Thursday, November 6, 2014

All Saints Sunday - November 2

God Trusts Us

We are celebrating All Saints Day today. All Saints Day is one of the seven principal feast days of the church… the most important celebrations we share in our worship life together. As many of you know, it actually fell on the calendar yesterday, November 1. All Saints Day is the only one of the seven principal feasts that we are allowed to transfer from its actual day to a Sunday so that we can celebrate our day, All Saints Day, together as the saints of the church.

All Saints is also one of the days on which we focus on baptism. For reasons that I hope are obvious, it’s a great day to be baptized, to be brought into the communion of saints. And today we will baptize Sarah and welcome her into the Body of Christ, the household of God, the communion of saints.

When we talk about baptism, we often talk about covenant—the baptismal covenant. We will all review and renew our baptismal covenant within the context of the baptism service. Covenant is one of those words we really only use in the church. Basically, it just means contract. A contract between two parties. In this case the two parties are God and each of us. The baptismal covenant is a contract between anyone who is baptized and God.

I was at a service yesterday at the local synagogue and one of the rabbis who spoke sort of indirectly helped illuminate for me one aspect of covenant. And that is trust. Our baptismal covenant with God is sealed and bound by trust. It is not enforced by the threat of penalties as most civil contracts are. Trust—only and profoundly—trust seals and sustains our covenant with God.

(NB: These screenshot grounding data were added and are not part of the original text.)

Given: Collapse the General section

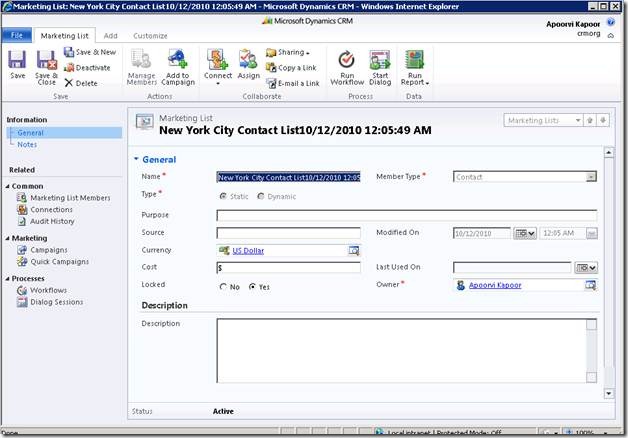Looking at the screenshot, I should (x=137, y=159).
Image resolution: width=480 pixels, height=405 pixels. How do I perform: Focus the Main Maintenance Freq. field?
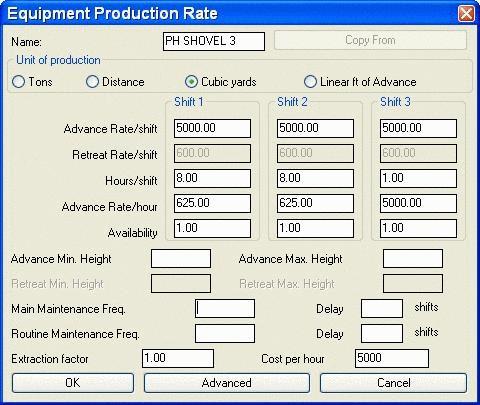coord(225,308)
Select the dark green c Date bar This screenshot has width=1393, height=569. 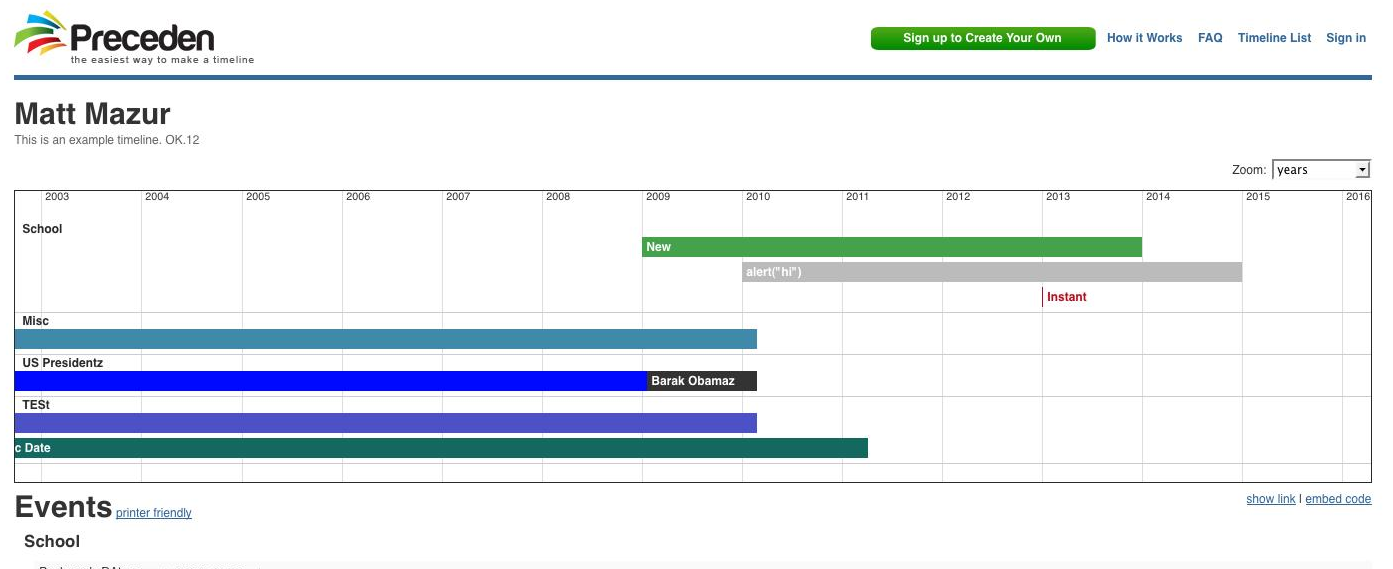coord(440,448)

We are often called upon to put our trust in God. And in the baptismal covenant we do. We place our trust in God’s abiding love and care for us, as expressed by Jesus at the end of Matthew’s Gospel. “I will be with you always to the end of the ages.” We express our trust that God will keep God’s promise to us, the promise of eternal life with God. We trust God’s will for us, as best we are able to discern that will. Our trust in God binds us to God in covenant.

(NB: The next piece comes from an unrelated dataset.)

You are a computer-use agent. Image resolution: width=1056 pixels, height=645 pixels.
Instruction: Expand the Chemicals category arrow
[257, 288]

But have you ever thought about the other side of it? How wondrous and momentous it is that God trusts us?!

Our baptismal covenant is also sustained and sealed by God’s trust of us.

God trusts us. And God trusts us with a lot.

God trusts us to be faithful. God trusts that we will be faithful.

And, especially within the context of the baptismal covenant, being faithful means living as the Body of Christ. God trusts us to be the Body of Christ. How to do that is described in the words of the baptismal covenant. We are to gather together, as a body, for prayer, study and fellowship. We are to be the voice of the Body of Christ, proclaiming the Good News of God in Christ to the world. We are to be the hands and feet of the Body of Christ, working for justice and peace for all human beings. God trusts us with the work of the Body of Christ. God trusts us to be the Body of Christ.

Our covenant with God is bound and sustained, not only by our trust in God, but by God’s trust in us.

God trusts us to be saints!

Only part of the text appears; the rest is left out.